He was extorted five times.

Cost him a Picasso.

The most expensive
hustlers ever.

- [laughter]
- You think he'd be more careful.

People are not careful, though.

He had a brief flirt
with the n*zi party.

And when I say "flirt,"
I mean he f*cked everything

with blond hair
and blue eyes and a cock.

- [laughter]
- Well, I could never
trust a writer.

And why not?

I mean, I agree, but... why not?

The storytellers have
the last word, don't you?

And I would never
let a storyteller

have the last word.

Louisa, how fascinating.

But you tell me, dear,
who should have the last word?

That is perfectly obvious.

Anyone who's lived through
World w*r II could tell you.

The person who has
the most power.

America, for instance.

She had the last word.

Two bombs and it was all over.

Kaboom.

That is the last word.

Not those of a writer
of clever stories.

But the ones with the power.

[Babe]
What a unique point of view.

[laughing softly]

Would anyone like
some more rosé?

[David]
Hear, hear.

- [Babe] Thank you.
- [flatware clinking]

[laughter]

How do you get all
of this gossip, Truman?
------------------------------
THE EXERCISE » Please list each different sound description that appears in square brackets in the dialogue transcript, leaving out the bracketed speaker names. The data after this point is separate material, unrelated to the dialogue transcript.

DATASET CONTENT »
------------------------------
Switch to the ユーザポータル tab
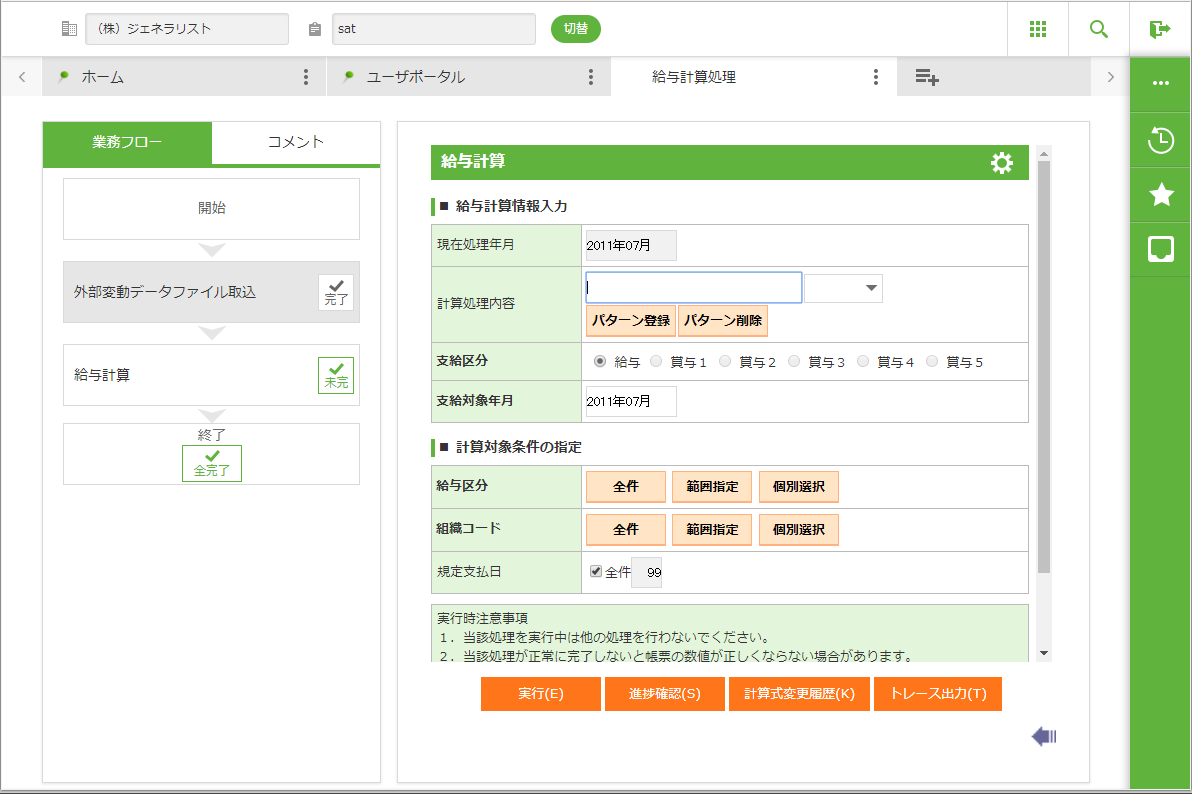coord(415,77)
------------------------------
SOLUTION BELOW »
- laughter
- laughing softly
- flatware clinking